Segment Start: Dataset entries

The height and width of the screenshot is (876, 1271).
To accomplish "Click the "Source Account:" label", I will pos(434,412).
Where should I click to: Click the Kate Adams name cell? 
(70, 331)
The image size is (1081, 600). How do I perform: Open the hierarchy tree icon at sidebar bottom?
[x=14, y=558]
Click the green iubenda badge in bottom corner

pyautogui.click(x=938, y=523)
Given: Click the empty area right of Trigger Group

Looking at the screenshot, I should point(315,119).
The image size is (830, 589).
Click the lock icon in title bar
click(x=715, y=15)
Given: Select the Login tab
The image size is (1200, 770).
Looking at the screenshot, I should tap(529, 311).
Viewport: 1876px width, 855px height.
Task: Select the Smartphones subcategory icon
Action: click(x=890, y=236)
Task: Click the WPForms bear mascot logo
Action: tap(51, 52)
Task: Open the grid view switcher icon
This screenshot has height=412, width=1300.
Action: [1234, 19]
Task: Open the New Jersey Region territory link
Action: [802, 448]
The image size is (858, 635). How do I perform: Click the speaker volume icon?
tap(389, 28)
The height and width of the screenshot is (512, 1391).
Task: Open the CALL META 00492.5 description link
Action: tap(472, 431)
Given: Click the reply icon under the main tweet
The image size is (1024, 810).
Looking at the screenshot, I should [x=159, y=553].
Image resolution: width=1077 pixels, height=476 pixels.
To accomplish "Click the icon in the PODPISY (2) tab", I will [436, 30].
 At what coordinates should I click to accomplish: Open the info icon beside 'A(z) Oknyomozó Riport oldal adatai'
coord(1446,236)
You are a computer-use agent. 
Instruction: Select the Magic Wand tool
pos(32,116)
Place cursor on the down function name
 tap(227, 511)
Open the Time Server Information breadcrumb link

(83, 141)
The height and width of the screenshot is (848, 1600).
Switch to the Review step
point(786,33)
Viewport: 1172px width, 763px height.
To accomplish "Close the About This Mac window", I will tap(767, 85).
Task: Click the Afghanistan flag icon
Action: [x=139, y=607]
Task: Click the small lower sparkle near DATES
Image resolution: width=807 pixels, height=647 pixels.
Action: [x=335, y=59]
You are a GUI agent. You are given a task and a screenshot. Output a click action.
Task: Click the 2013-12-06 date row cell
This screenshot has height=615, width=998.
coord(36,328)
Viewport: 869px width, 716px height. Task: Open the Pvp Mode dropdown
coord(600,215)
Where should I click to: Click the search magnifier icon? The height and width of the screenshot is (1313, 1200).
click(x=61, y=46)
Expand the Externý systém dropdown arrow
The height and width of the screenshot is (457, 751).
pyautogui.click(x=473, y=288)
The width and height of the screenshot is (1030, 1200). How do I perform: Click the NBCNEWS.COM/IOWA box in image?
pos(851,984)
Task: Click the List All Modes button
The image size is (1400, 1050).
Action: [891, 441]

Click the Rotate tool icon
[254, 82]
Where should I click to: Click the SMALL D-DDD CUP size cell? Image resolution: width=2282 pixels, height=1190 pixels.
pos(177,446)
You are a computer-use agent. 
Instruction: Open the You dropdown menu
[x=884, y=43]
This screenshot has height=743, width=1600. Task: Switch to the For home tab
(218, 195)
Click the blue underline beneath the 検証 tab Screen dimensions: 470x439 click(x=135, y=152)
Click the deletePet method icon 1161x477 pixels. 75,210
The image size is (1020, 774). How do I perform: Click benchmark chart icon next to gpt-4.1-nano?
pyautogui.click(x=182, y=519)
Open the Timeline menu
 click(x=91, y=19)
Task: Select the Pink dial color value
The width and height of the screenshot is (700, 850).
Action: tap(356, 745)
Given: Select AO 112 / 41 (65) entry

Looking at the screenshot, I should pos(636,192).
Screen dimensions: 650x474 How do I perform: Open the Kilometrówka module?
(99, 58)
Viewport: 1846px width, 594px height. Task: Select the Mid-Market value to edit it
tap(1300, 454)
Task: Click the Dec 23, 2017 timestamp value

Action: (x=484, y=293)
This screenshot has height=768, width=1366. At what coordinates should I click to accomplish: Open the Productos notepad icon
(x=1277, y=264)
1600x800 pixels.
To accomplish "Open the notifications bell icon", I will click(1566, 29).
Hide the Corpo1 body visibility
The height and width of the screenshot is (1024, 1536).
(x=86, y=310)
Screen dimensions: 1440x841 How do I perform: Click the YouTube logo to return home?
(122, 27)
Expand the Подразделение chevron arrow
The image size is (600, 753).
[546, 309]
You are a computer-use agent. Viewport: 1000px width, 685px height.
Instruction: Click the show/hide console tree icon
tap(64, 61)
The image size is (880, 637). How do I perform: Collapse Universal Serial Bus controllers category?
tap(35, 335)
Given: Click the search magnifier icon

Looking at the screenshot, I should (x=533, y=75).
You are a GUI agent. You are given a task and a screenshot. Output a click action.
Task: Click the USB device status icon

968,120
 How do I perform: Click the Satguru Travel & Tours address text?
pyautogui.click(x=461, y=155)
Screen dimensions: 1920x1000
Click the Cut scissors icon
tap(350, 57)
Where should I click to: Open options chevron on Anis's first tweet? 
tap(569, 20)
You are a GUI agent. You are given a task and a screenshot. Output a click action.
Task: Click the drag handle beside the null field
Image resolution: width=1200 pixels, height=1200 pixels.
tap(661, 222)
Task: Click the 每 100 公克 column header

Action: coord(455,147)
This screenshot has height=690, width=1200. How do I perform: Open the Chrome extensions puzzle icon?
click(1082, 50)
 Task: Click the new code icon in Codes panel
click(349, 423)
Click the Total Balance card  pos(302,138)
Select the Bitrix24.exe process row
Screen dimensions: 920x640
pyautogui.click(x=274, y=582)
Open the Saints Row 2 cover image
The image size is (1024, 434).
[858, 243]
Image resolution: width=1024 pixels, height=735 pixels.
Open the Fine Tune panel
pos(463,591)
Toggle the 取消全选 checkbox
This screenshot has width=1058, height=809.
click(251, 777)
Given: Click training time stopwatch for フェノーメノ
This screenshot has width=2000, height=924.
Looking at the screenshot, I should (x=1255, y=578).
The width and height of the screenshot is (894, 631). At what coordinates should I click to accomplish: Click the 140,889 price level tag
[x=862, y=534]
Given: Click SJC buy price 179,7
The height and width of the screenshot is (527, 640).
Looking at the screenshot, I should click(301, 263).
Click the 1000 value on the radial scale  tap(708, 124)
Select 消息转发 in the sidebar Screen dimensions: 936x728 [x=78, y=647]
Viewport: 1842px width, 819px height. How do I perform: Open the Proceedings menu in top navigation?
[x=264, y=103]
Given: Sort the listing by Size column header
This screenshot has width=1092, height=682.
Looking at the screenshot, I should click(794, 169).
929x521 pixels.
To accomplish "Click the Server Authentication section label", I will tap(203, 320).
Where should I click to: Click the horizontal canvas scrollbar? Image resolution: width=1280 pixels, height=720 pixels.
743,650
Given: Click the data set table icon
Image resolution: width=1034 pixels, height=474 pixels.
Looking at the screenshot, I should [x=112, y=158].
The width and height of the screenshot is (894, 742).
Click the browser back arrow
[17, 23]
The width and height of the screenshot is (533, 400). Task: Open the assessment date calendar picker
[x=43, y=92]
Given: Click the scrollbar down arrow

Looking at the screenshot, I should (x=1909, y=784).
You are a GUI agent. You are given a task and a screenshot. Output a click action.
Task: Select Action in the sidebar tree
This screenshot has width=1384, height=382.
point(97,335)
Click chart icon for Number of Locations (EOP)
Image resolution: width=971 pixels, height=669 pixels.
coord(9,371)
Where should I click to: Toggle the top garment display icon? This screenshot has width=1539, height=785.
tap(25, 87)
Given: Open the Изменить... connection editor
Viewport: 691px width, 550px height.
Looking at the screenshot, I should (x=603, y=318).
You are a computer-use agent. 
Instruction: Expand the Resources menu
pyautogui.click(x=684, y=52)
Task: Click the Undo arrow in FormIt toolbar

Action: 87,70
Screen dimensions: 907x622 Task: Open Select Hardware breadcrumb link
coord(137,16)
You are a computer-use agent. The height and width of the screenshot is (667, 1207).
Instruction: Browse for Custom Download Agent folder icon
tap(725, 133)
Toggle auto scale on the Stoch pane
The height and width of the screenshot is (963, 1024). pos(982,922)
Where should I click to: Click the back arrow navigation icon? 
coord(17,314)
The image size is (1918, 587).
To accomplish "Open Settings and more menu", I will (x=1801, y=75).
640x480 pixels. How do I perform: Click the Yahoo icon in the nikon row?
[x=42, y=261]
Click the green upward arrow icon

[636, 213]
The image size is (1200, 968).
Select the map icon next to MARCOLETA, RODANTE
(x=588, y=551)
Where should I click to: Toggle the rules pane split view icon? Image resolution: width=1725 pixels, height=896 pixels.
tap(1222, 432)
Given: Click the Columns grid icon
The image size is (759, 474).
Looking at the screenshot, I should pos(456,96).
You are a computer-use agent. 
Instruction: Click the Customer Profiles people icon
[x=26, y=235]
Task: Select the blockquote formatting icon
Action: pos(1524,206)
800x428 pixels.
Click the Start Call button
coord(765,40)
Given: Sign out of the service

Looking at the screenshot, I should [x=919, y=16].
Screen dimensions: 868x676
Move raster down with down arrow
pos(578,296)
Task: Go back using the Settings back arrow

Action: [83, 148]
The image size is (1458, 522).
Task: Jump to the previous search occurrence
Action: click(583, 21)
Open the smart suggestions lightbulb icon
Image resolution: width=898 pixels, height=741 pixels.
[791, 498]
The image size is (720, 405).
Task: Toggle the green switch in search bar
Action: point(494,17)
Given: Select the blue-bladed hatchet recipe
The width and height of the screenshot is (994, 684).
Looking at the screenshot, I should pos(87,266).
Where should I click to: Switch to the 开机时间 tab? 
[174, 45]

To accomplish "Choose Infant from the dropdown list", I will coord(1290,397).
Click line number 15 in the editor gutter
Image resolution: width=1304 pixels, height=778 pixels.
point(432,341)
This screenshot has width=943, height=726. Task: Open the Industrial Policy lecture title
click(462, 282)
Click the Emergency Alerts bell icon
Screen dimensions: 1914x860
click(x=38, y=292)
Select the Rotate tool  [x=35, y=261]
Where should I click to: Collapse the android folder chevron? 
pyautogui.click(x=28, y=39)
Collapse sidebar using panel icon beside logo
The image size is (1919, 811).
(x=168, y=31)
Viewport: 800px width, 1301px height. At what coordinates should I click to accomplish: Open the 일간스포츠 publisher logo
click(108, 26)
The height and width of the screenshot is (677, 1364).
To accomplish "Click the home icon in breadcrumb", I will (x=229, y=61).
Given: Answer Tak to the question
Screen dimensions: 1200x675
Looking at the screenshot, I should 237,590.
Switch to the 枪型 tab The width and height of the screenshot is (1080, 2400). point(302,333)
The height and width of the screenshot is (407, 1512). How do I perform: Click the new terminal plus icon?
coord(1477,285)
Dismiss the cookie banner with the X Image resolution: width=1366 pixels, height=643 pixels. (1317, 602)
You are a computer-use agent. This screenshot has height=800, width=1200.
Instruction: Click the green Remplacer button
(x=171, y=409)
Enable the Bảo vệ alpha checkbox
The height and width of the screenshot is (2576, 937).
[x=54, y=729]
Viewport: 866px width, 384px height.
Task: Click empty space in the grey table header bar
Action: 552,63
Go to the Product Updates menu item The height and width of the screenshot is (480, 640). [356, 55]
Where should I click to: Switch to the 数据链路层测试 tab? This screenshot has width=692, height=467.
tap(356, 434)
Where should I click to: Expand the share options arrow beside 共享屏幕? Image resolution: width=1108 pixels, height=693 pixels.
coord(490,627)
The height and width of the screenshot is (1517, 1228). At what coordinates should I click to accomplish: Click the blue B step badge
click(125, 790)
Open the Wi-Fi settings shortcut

Segment End: Dataset entries

Goal of the exercise: Look through the records for the string "label". Copy every line that has it.

Exercise response:
To accomplish "Click the "Source Account:" label", I will pos(434,412).
To accomplish "Click the Server Authentication section label", I will tap(203, 320).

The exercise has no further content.